Public Colleges Cherrypicking Students

by John O. Harney

There could hardly be a more pervasive trend in higher education than the ever-growing tension between market impulses and social equity -- between corporatization and public purpose.

Exhibit A: When taxpayers skimp on funding their state universities, those universities tend to respond by turning their backs on lower-income state residents and importing more affluent out-of-state students, who can pay the substantially higher out-of-state tuition.

Everyone knows that this shift has been going on for a decade or more. Now Thomas G. Mortenson, an Iowa higher-education analyst and Pell Institute senior scholar, has had the nerve to quantify it. According to his analysis, since the early 1990s public four-year colleges and universities in 28 states, including three New England states, have been dealing with their budget problems by increasing enrollment of out-of-state residents and decreasing enrollment of lower-income Pell Grant recipients. It’s “enrollment management at its worst,” wrote Mortenson, in his February Postsecondary Education Opportunity newsletter.

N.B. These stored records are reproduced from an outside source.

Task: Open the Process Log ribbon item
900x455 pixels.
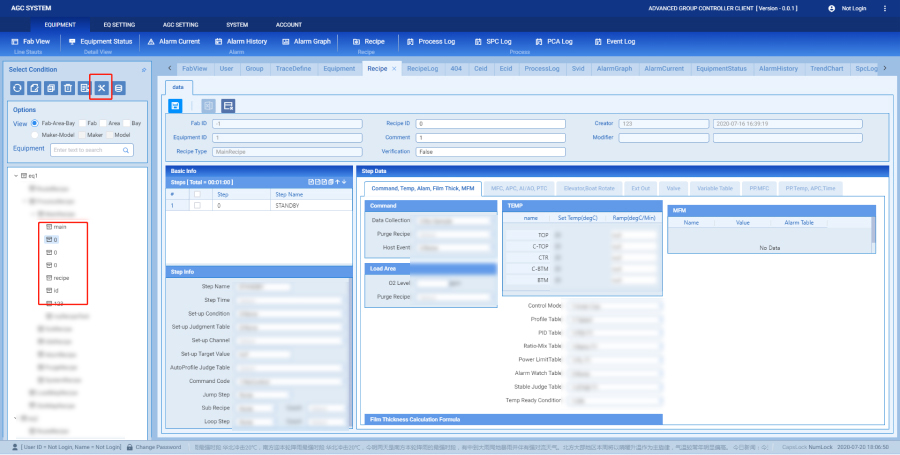Action: point(432,41)
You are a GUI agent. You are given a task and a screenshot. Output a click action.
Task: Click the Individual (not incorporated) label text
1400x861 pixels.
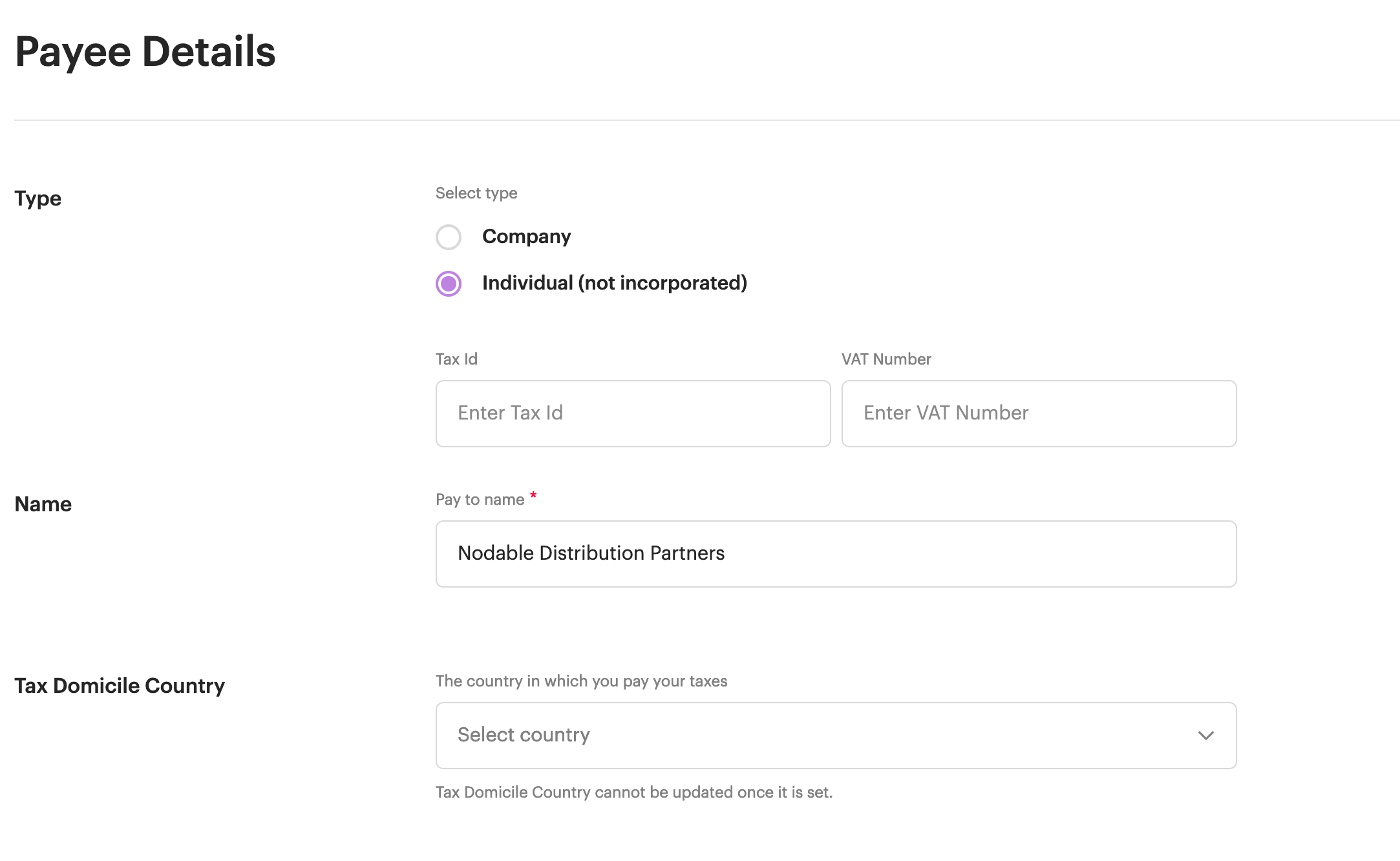click(x=614, y=283)
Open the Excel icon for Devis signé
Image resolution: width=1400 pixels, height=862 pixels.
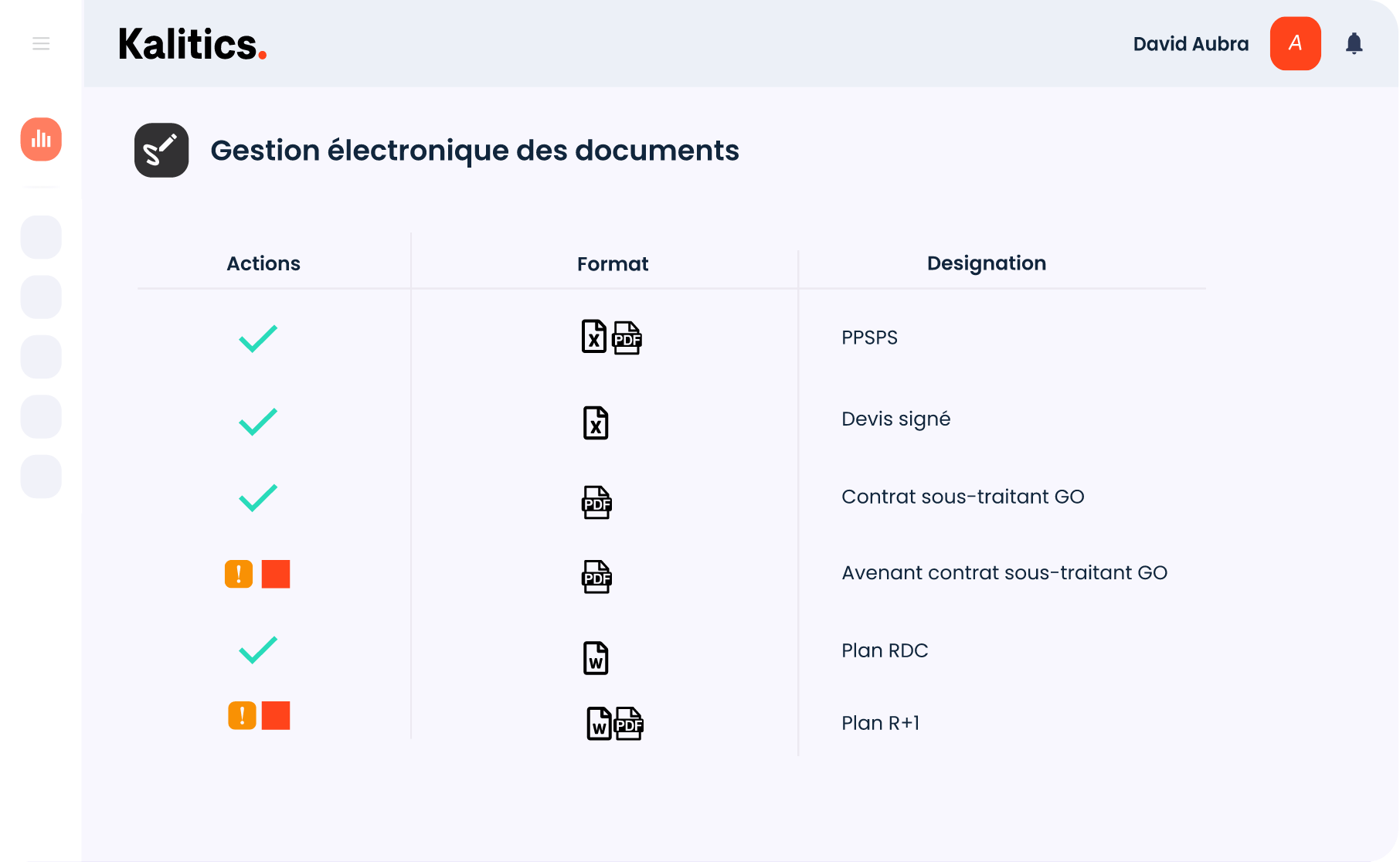click(596, 423)
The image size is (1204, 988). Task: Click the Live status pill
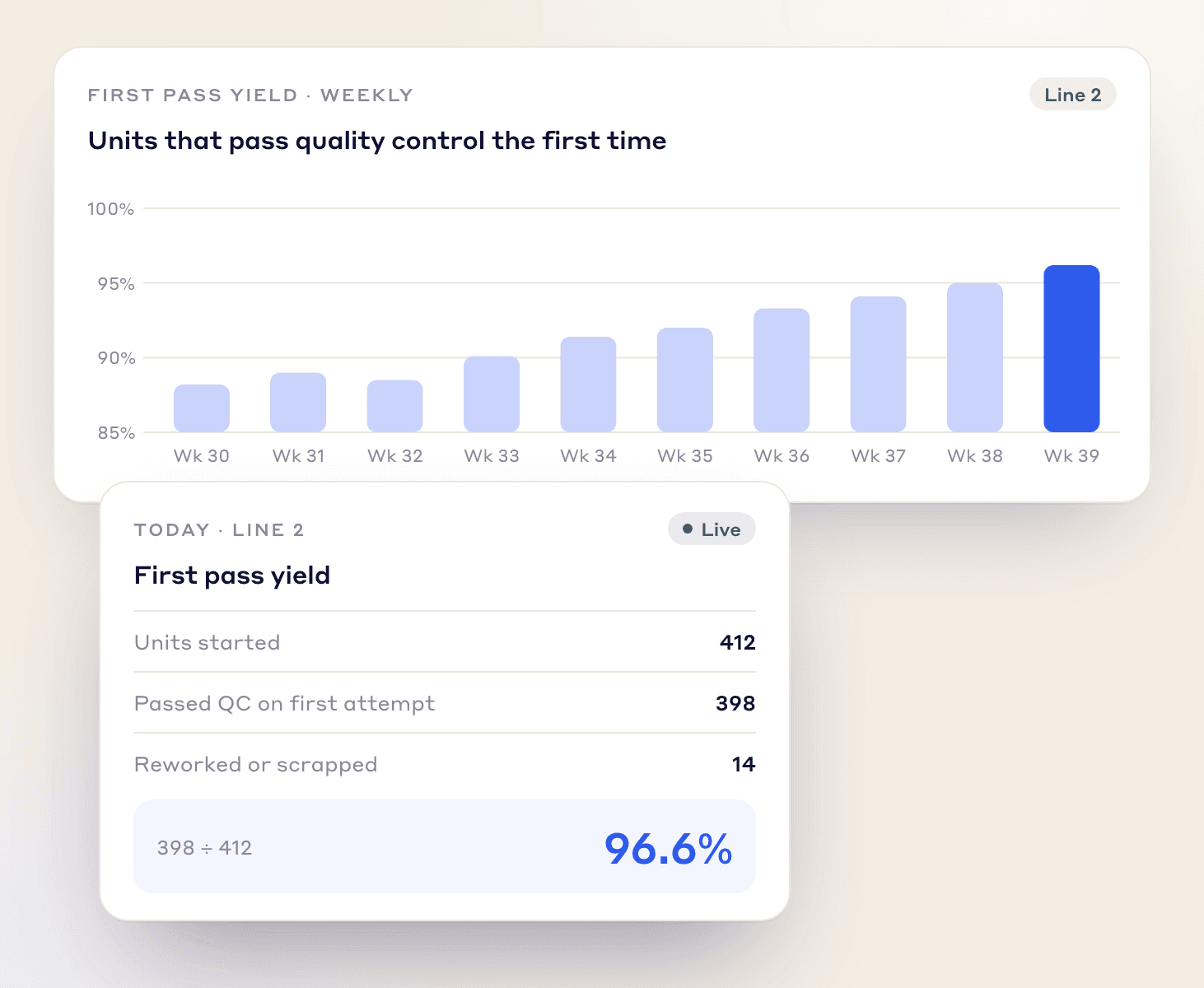point(712,529)
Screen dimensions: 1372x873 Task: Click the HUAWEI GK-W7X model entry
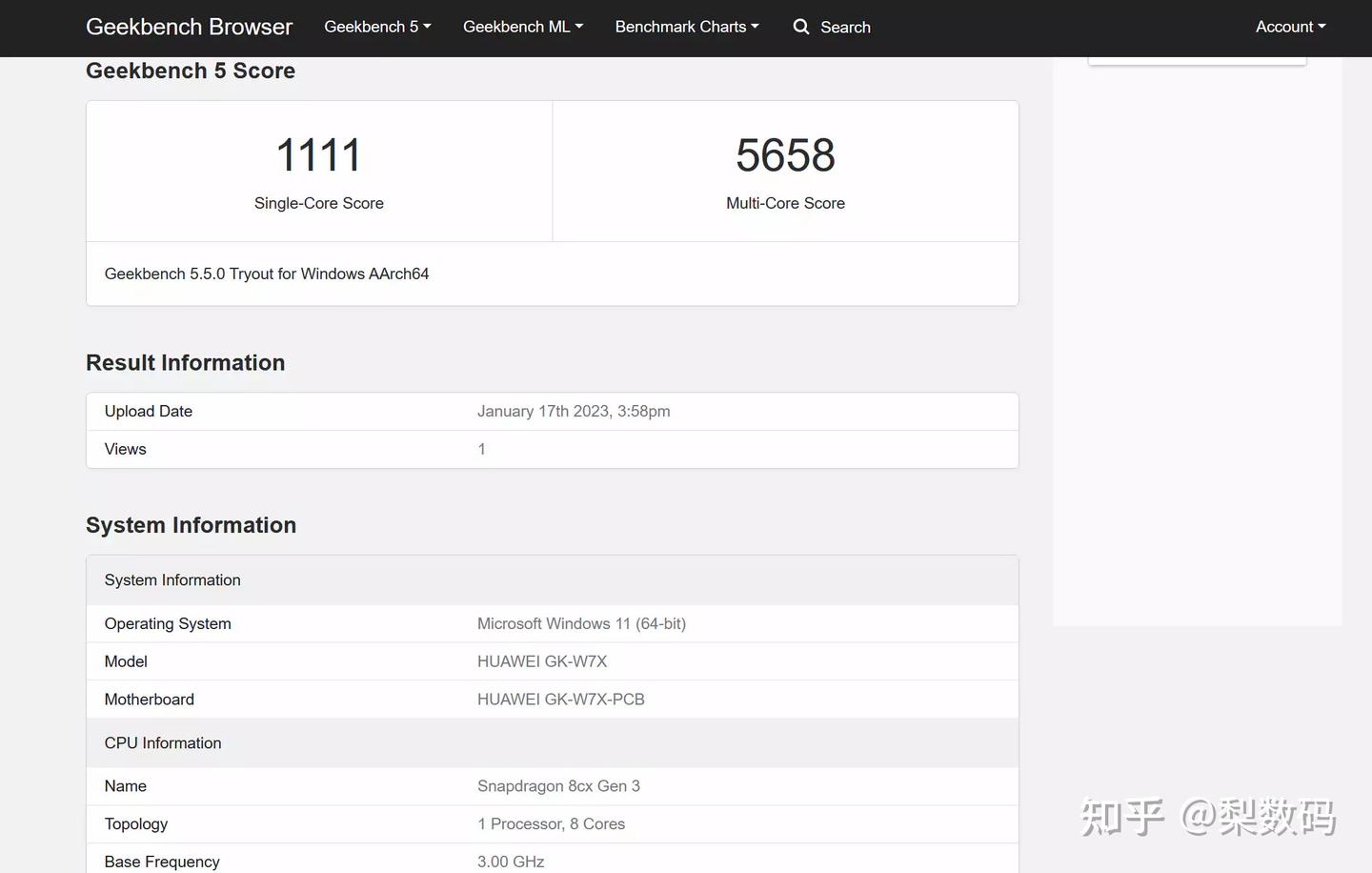click(x=542, y=660)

The campuses don’t bear all the blame. They dig for gold in the applicant pool as a direct reaction to disinvestment by state governments. Nationally, state support of higher education per $1,000 of personal income declined 34 percent between 1980 and 2006. The New England states are particularly notorious for their low public funding of higher education, with all but Maine among the 10 stingiest states by this measure.

Mortenson’s analysis suggests that the lower-income state residents shunned by four-year institutions are tracked (if they go to college at all) to for-profit colleges and underfunded community colleges, where the share of Pell Grant recipients rose in 39 states, including all six New England states. There’s nothing wrong with community colleges; they are responsive, proactive institutions, offering cutting-edge job training and, when good transfer policies are in place, a bargain entrée into higher education. But they aren’t meant to serve as higher education’s overflowing public-housing projects.

Most states are well on their way to building public systems of class-based higher-education opportunity, Mortenson says.

But his blistering critique is not limited to public universities. In an earlier analysis, he wrote of higher education’s “gated communities,” including more than a dozen selective New England private institutions, from Fairfield to richly endowed Harvard and Colby, where Pell Grant recipients now represent less than 12 percent of the students.

The disappearance of Pell recipients from these campuses suggests another grim new reality: The lower income students who are eligible for Pell Grants can’t cobble together enough financial aid from other sources to cover tuitions that are streaking through the stratosphere.

New England is host to a stunningly powerful higher-education sector. But it would be more stunning still if it were for everyone.


John O. Harney is executive editor of Connection.